Configure audio format and voices

Completed

When synthesizing speech, you can use a SpeechConfig object to customize the audio that is returned by the Azure AI Speech service.

Audio format

The Azure AI Speech service supports multiple output formats for the audio stream that is generated by speech synthesis. Depending on your specific needs, you can choose a format based on the required:

  • Audio file type
  • Sample-rate
  • Bit-depth

The supported formats are indicated in the SDK using the SpeechSynthesisOutputFormat enumeration. For example, SpeechSynthesisOutputFormat.Riff24Khz16BitMonoPcm.
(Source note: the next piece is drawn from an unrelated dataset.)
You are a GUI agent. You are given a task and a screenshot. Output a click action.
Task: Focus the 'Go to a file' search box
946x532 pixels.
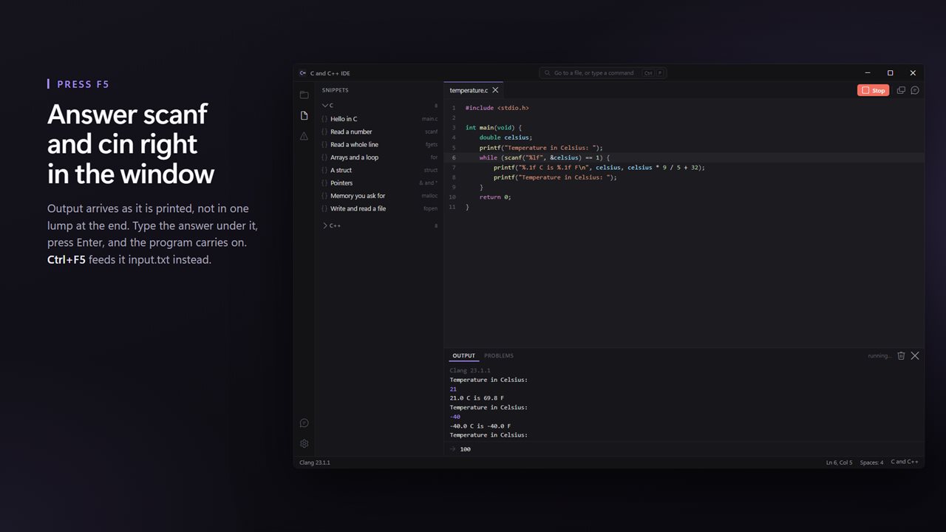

To specify the required output format, use the SetSpeechSynthesisOutputFormat method of the SpeechConfig object:

speechConfig.SetSpeechSynthesisOutputFormat(SpeechSynthesisOutputFormat.Riff24Khz16BitMonoPcm);

For a full list of supported formats and their enumeration values, see the Azure AI Speech SDK documentation.

Voices

The Azure AI Speech service provides multiple voices that you can use to personalize your speech-enabled applications. There are two kinds of voice that you can use:

  • Standard voices - synthetic voices created from audio samples.
  • Neural voices - more natural sounding voices created using deep neural networks.

Voices are identified by names that indicate a locale and a person's name - for example en-GB-George.

To specify a voice for speech synthesis in the SpeechConfig, set its SpeechSynthesisVoiceName property to the voice you want to use:

speechConfig.SpeechSynthesisVoiceName = "en-GB-George";

For information about voices, see the Azure AI Speech SDK documentation.